TASK TO CARRY OUT: Would you transcribe only the lines from the one holding "Task: Click the Найти параметр search field" through the end of the material, exactly, without any pictures?

RECORDS SHOWN:
▼▼▼

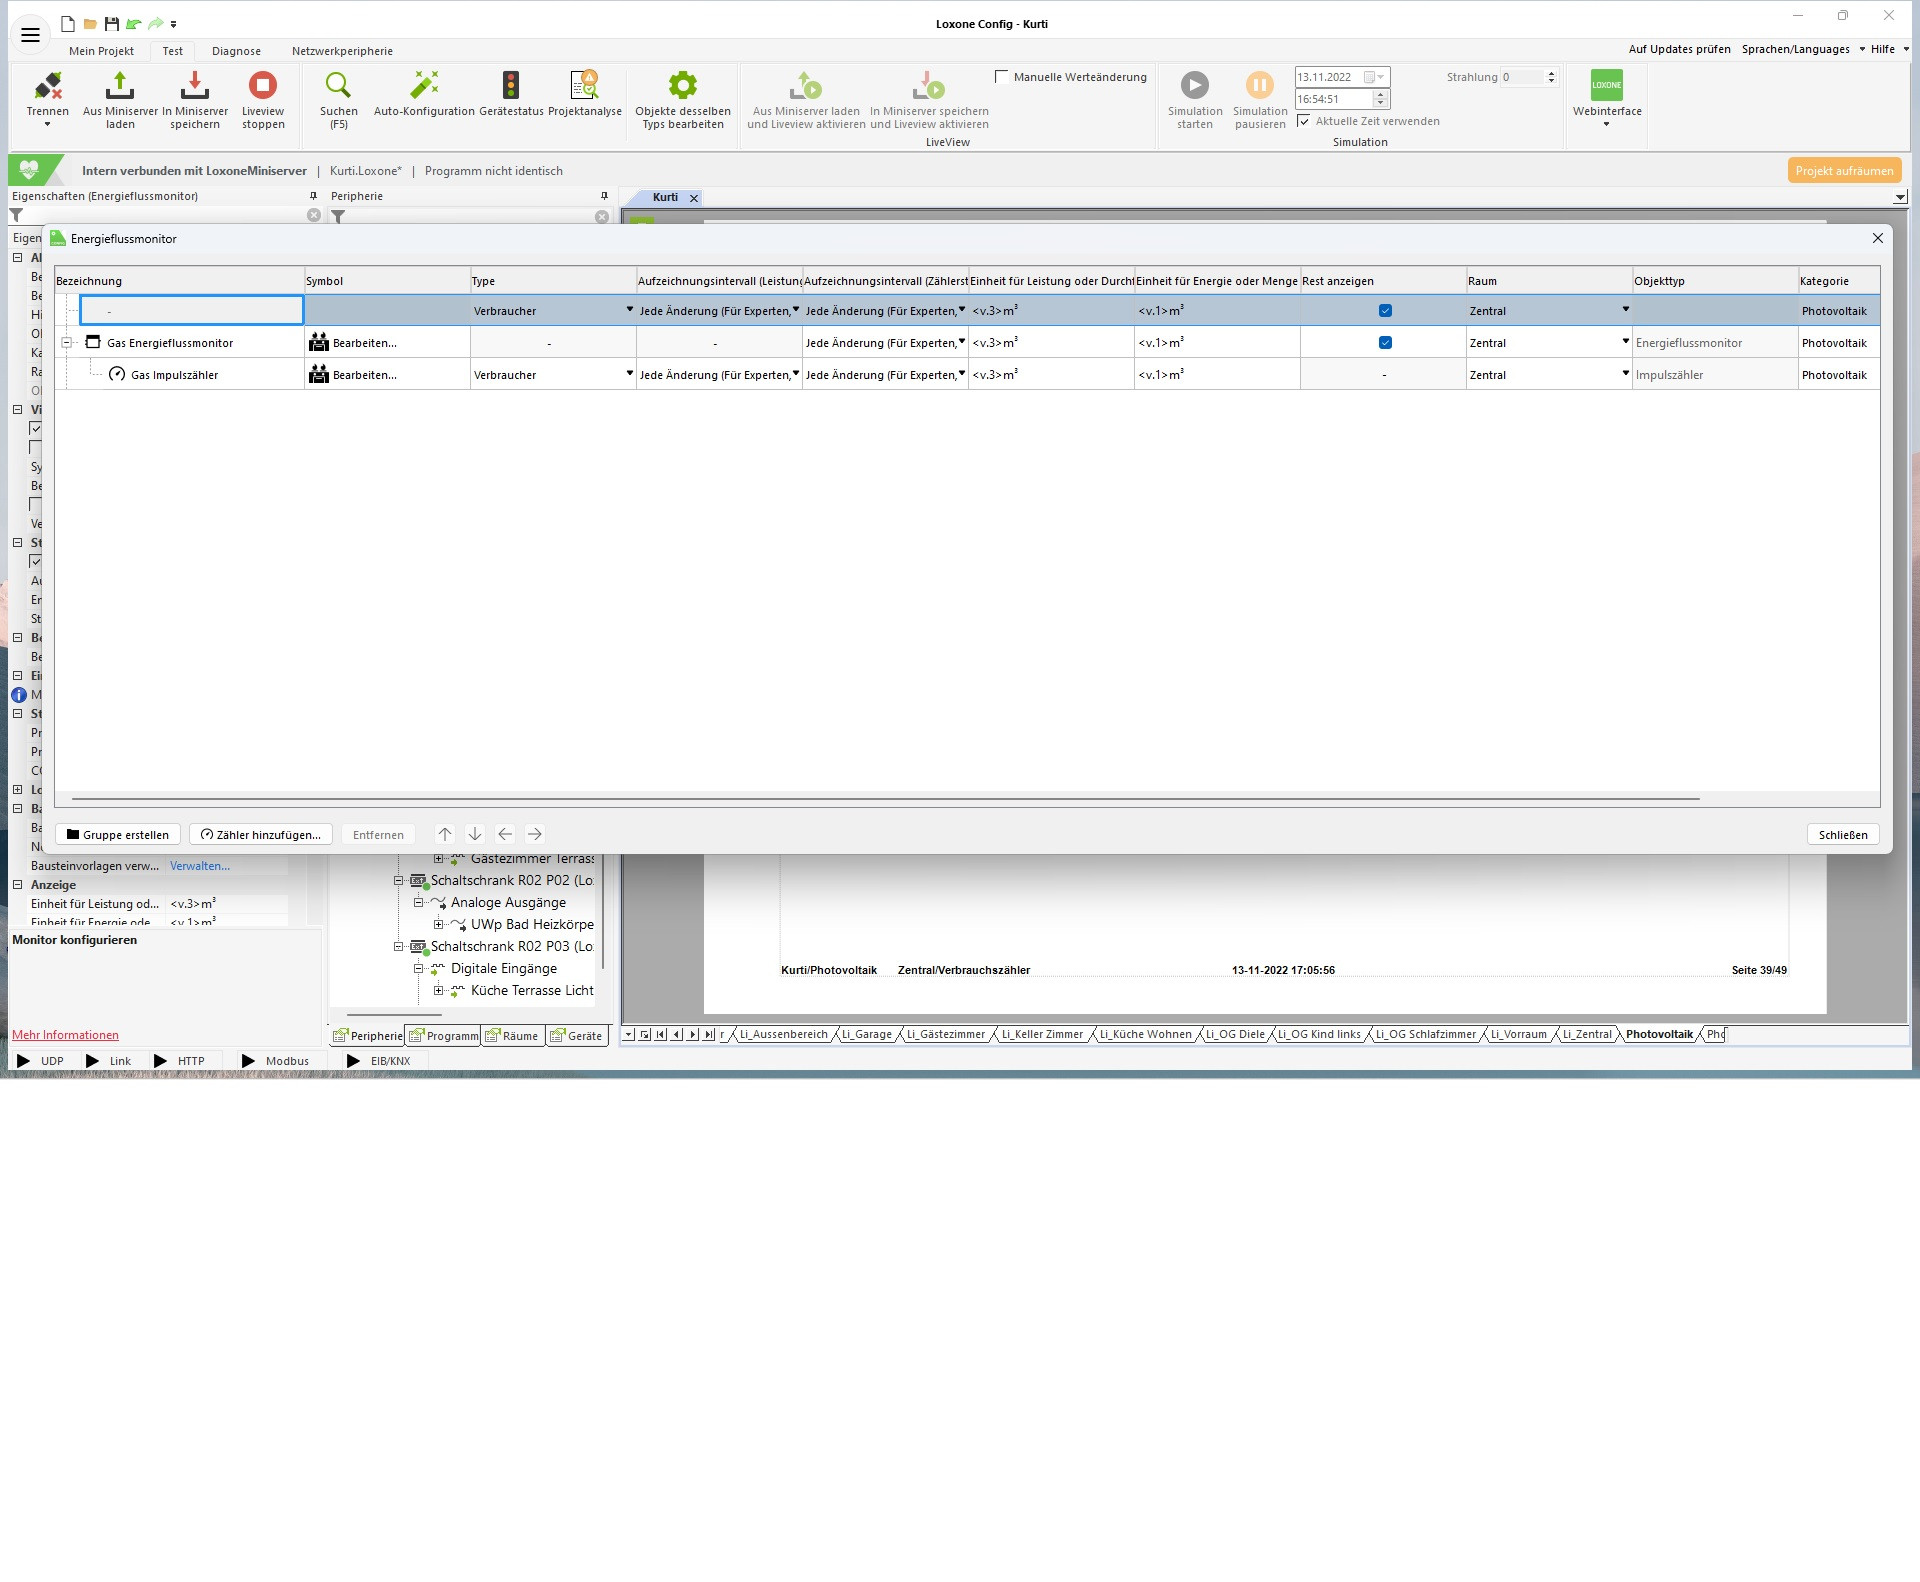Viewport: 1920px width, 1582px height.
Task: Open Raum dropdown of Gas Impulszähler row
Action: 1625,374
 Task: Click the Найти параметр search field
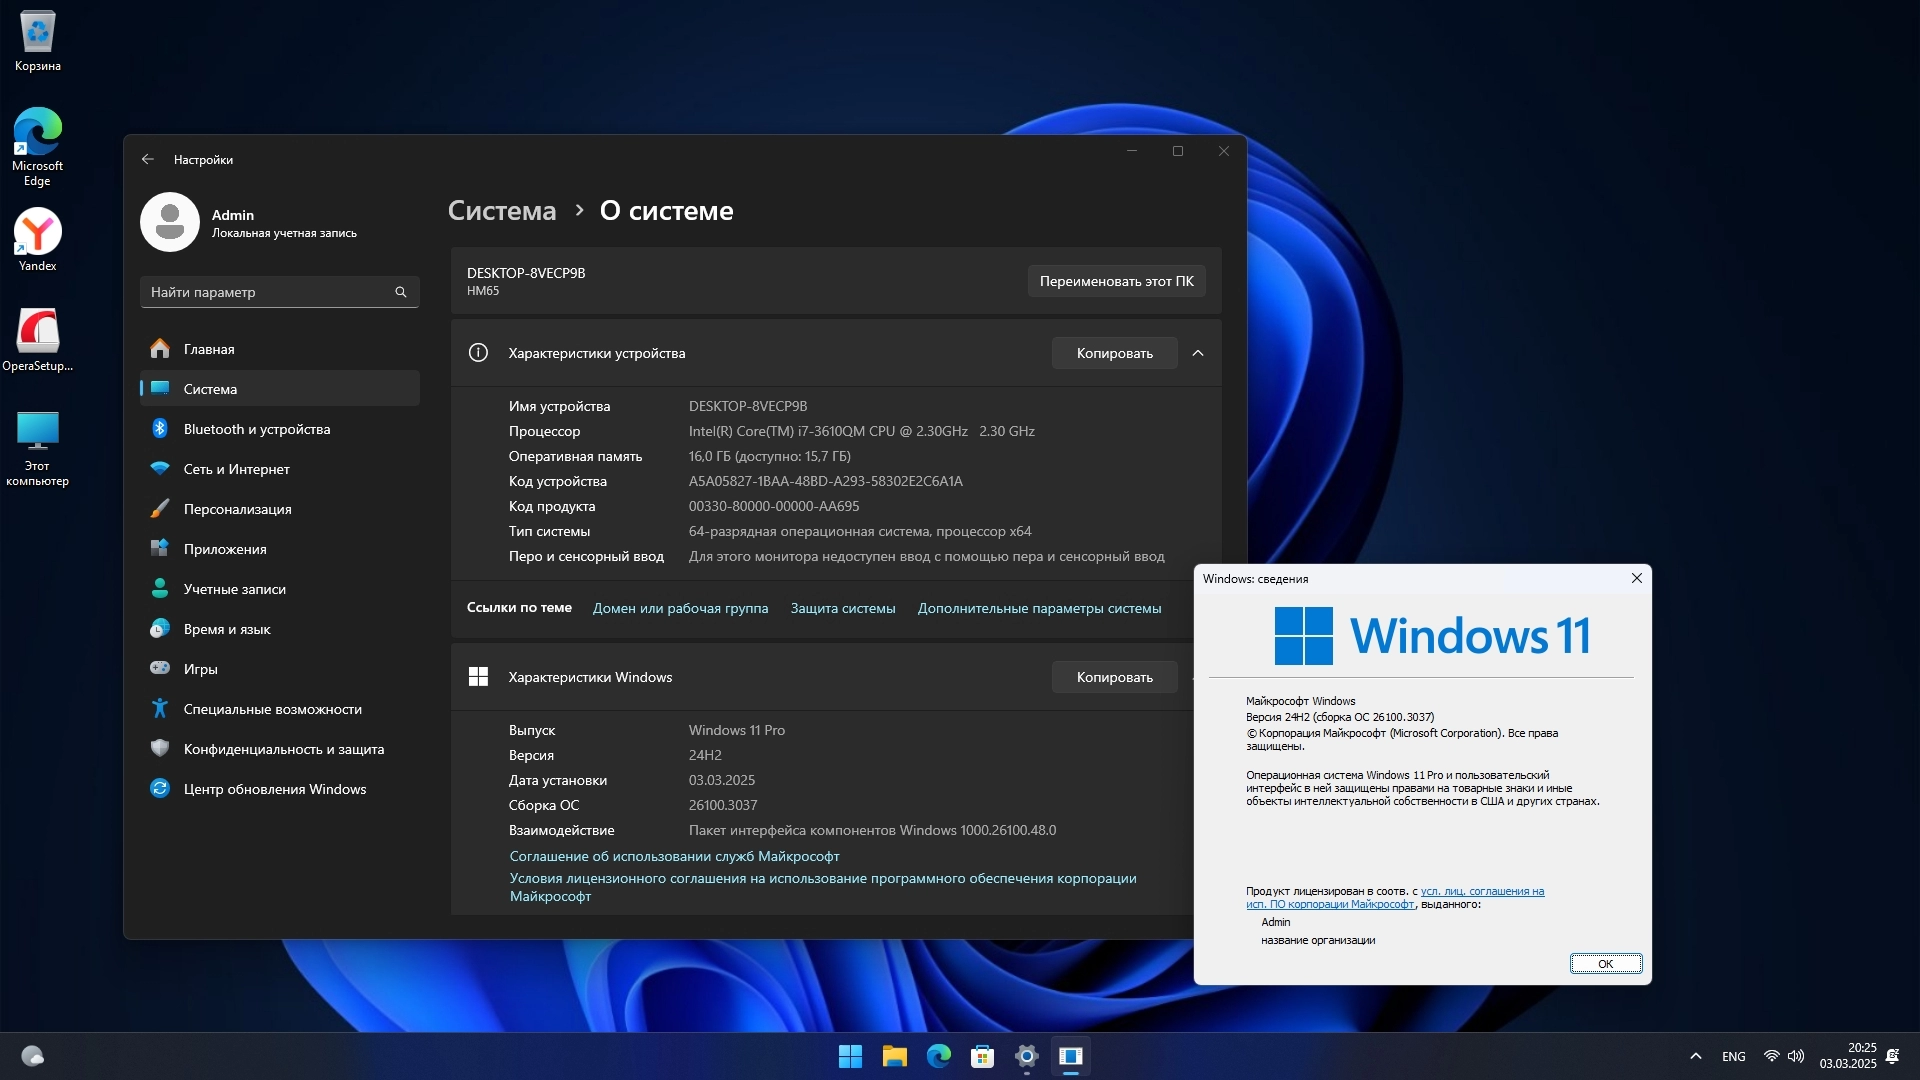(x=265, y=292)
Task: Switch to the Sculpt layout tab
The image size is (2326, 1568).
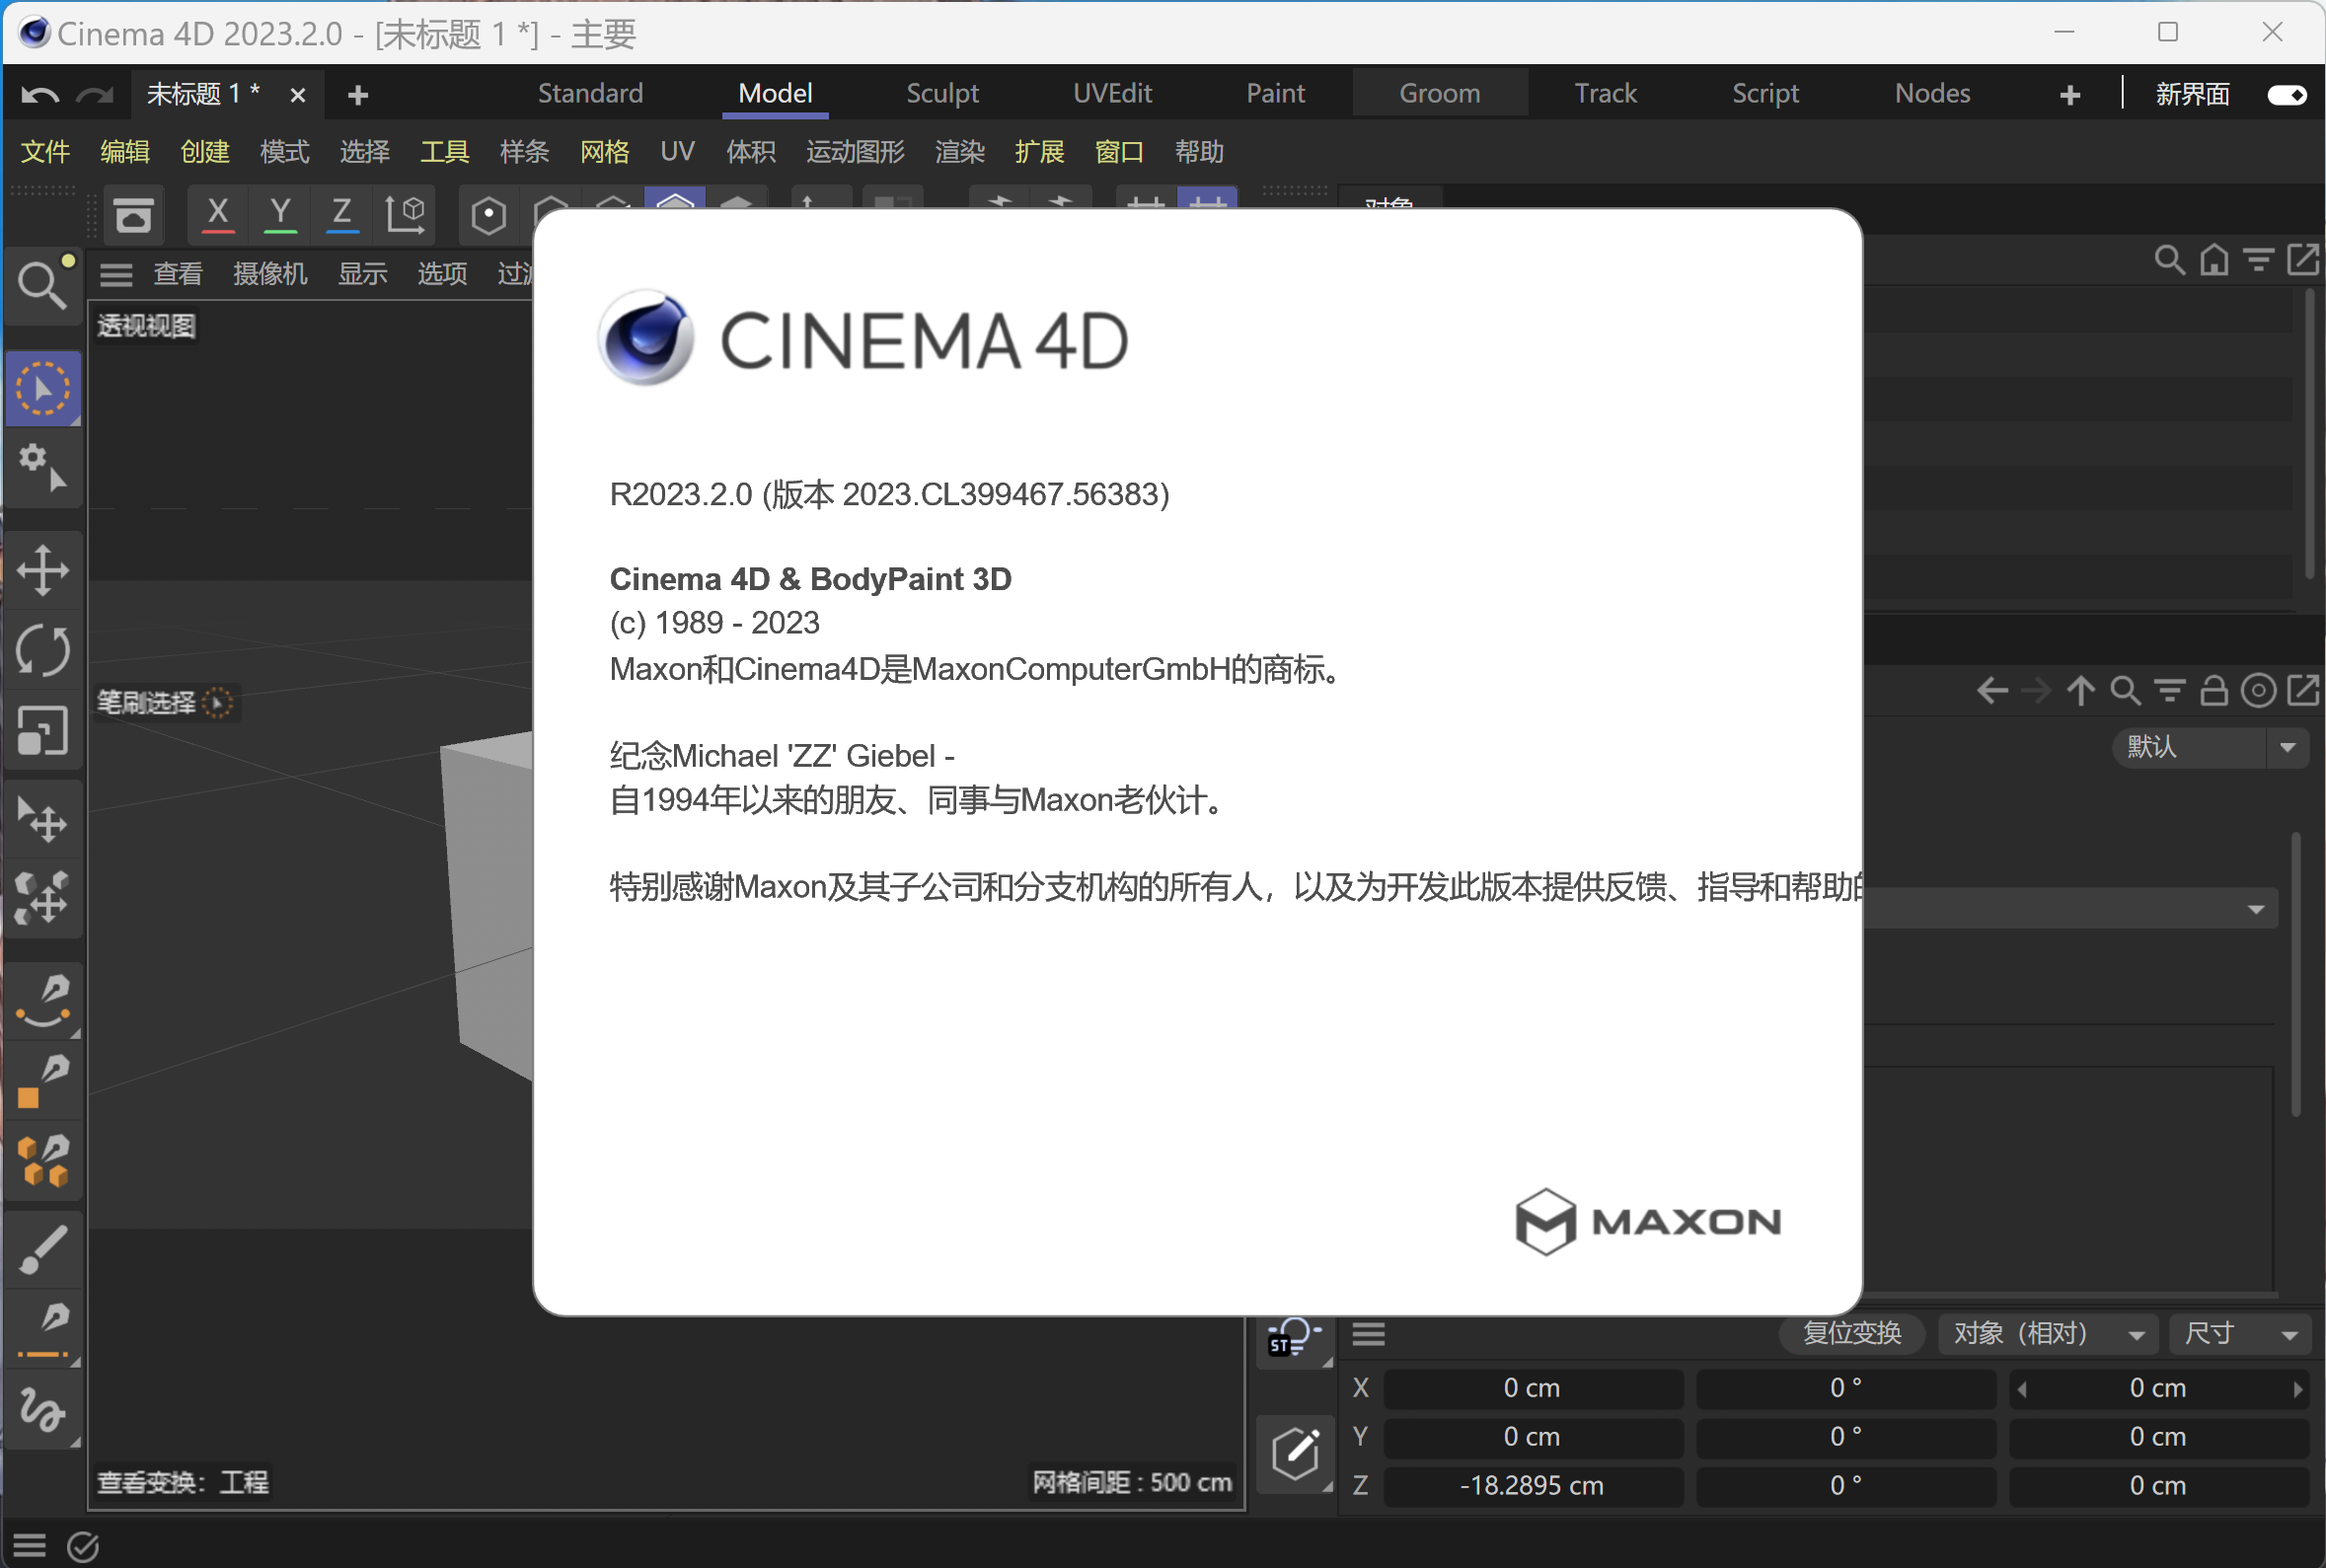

▲▲▲

ANSWER TO THIS PROBLEM:
 Task: Click the Найти параметр search field
(x=265, y=292)
Task: Switch to the Sculpt layout tab
The image size is (2326, 1568).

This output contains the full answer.